Kiedy przywrócimy te sedymentacyjne baseny do ich przedrozszerzalnej, przedryftowej, przedorganicznej konfiguracji na przedpermiańskich modelach rozszerzającej się Ziemi, zauważymy, że pozostałe fragmenty skorupy tworzące nasze kontynenty zachowują unikalny układ przestrzenny przez całą historię Ziemi. Ten niepowtarzalny układ przestrzenny jest utrzymywany przez długi okres prekambru (ponad 560 milionów lat temu) i paleozoiczne (skorupa o wieku od 560 do 200 milionów lat temu) rozszerzenie się skorupy, poprzedzające pęknięcie skorupy w czasie późnego paleozoiku, a następnie rozerwanie i rozproszenie kontynentów w czasie otwierania się współczesnych oceanów.
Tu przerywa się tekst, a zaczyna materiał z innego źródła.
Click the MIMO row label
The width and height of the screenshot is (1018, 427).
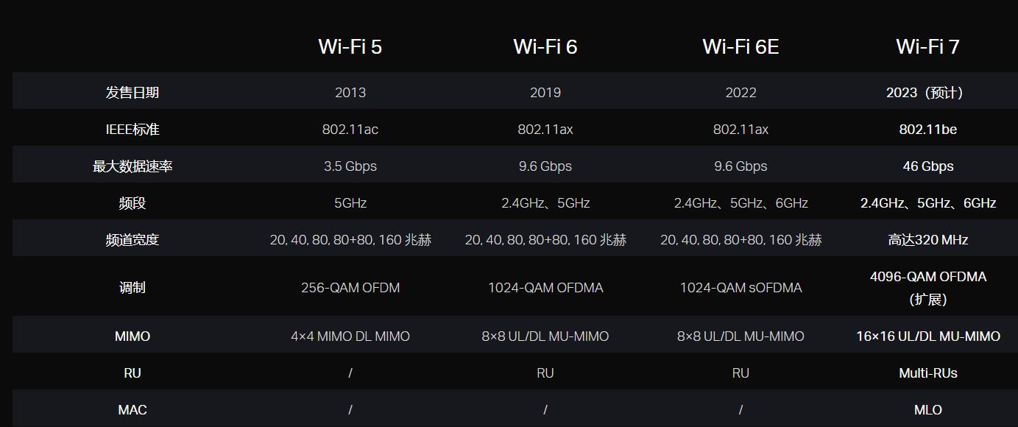(132, 336)
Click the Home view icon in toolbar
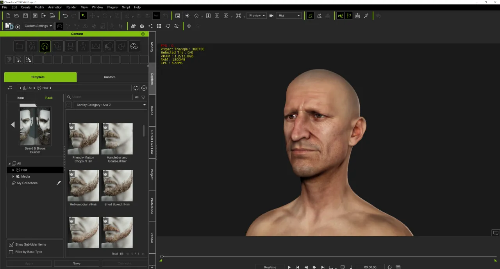500x269 pixels. (x=196, y=16)
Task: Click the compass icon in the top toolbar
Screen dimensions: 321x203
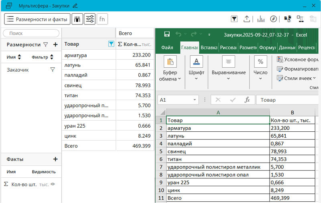Action: 274,19

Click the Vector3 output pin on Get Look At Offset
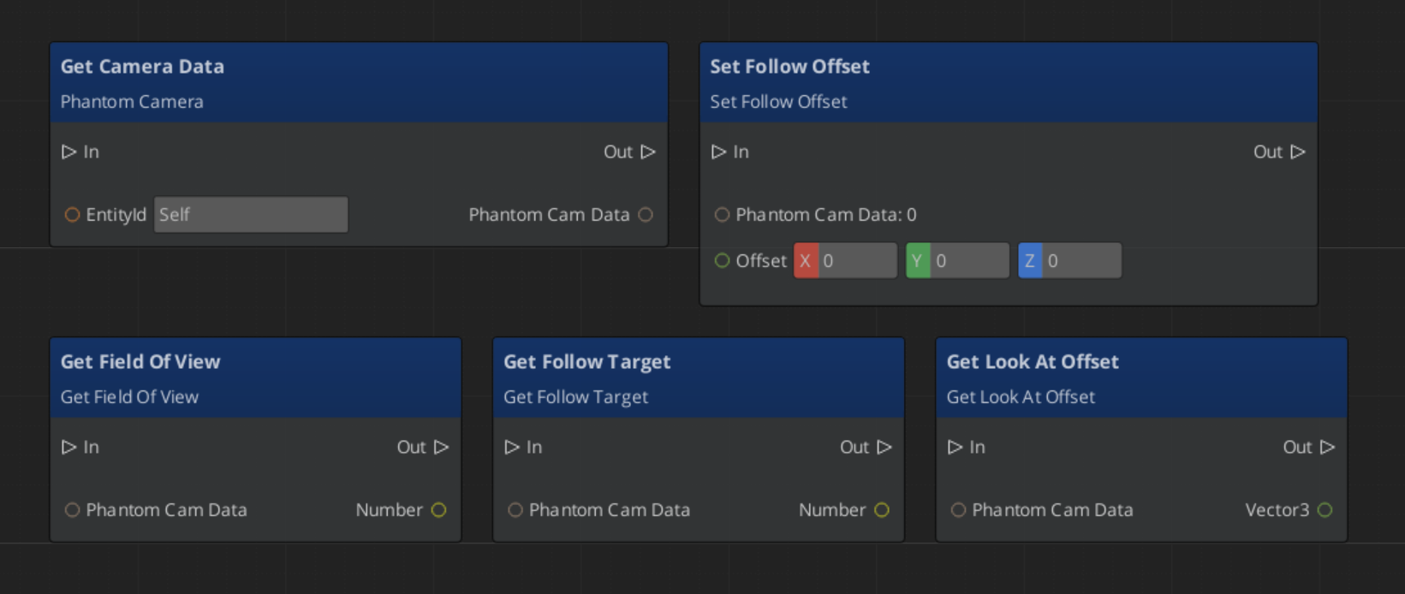click(x=1325, y=510)
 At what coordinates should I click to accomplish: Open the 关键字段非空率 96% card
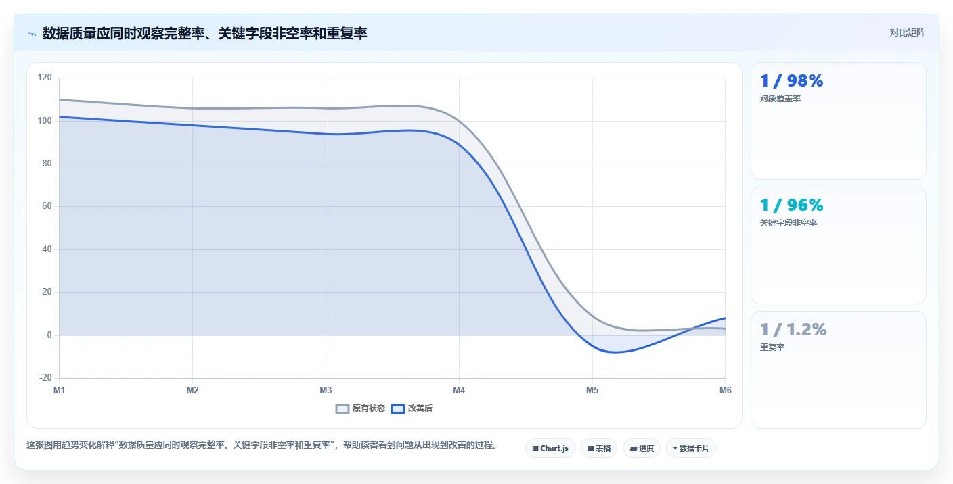838,245
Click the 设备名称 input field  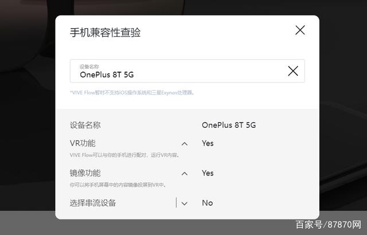188,71
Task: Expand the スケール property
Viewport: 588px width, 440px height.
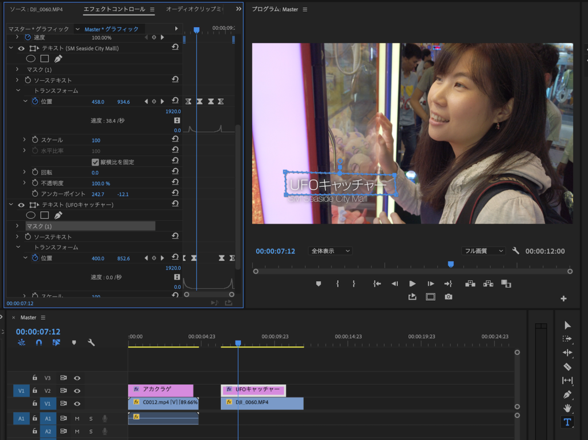Action: pos(24,140)
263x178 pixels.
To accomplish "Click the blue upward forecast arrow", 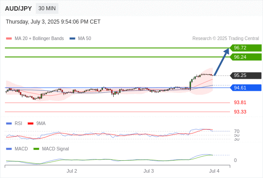I will (222, 62).
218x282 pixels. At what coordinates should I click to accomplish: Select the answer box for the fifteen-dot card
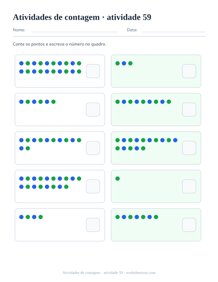189,148
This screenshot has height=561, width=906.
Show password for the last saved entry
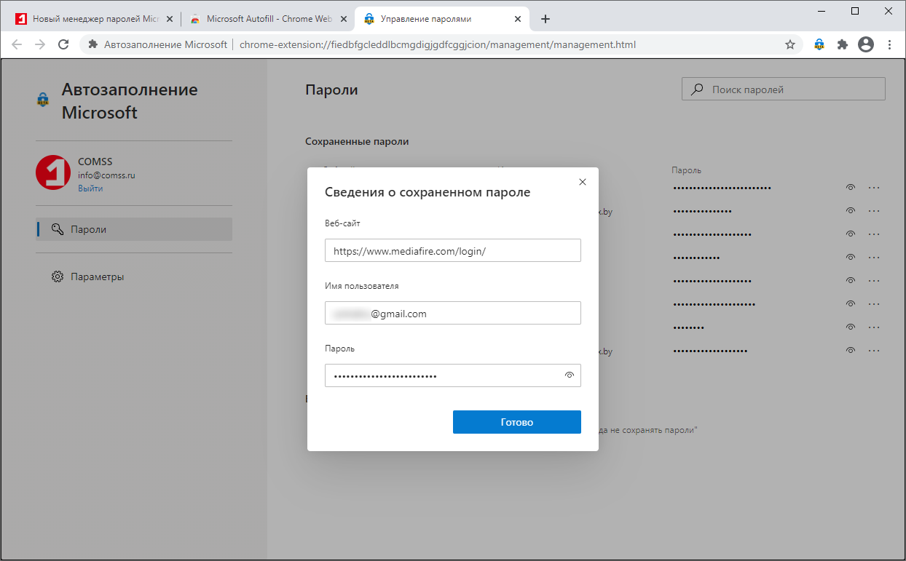point(850,351)
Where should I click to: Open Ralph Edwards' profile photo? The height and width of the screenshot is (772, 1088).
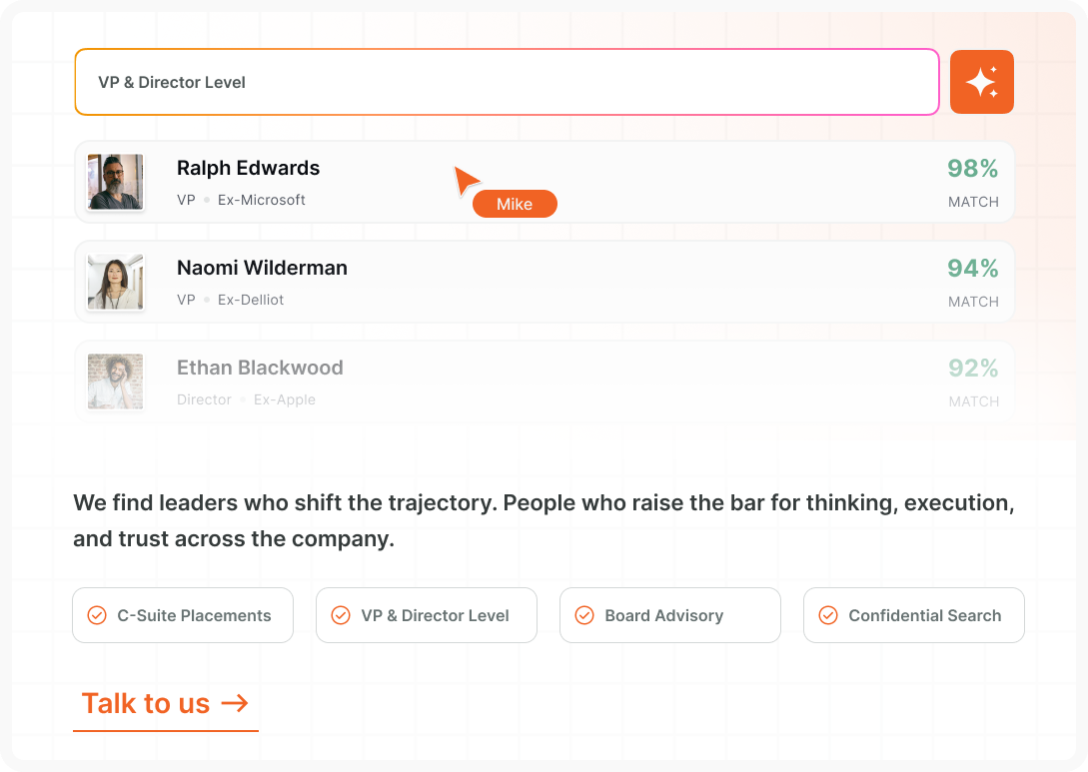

Ten unikalny układ wszystkich fragmentów skorupy na modelach rozszerzającej się Ziemi dowodzi, że rozszerzanie się Ziemi od początku jej geologicznych dziejów jest realne. To, co te modele demonstrują, poczynając od archaiku (skorupa starsza niż 2,5 miliarda lat) do czasów współczesnych, to nie przypadkowy proces łączenia-rozdzielania-łączenia elementów skorupy, jak się nam to obecnie wmawia, ale proces jej rozwoju na rozszerzającej się Ziemi, który jest prosty i przewidywalny.

Ważne podkreślania jest to, że na modelach rozszerzającej się Ziemi wszystkie prekambryjskie i paleozoiczne zestawy skorupy pasują do siebie, tworząc globalną sieć sedymentacyjnych basenów na wspólnej panglobalnej skorupie. Połączenie każdego z tych zestawów skorupy uwidocznia nam, że globalne procesy formowania skorupy, takie jak powiększanie basenów sedymentacyjnych, przesuwanie skorupy, orogeneza, wypiętrzanie gór, rozkład metali itd., są dokładnie zgodne z ogólnym procesem kształtowania się skorupy.

W swojej książce pokazuję, że globalna sieć sedymentacyjnych basenów na każdym kontynencie również się ze sobą łączy, tworząc formę globalnej sieci osłabień skorupy aktywnych przez cały prekambr i paleozoik. To właśnie w obrębie tej sieci globalnych osłabień skorupy, poszerzenia skorupy – generowane podczas trwającej ekspansji Ziemi – są ześrodkowane, podobnie jak trwające ruchy skorupy, pochodzący z płaszcza napływ ciepła, aktywność magmy, pęknięcia skorupy, rozdzielanie kontynentów i ostatecznie otwarcie każdego z oceanów.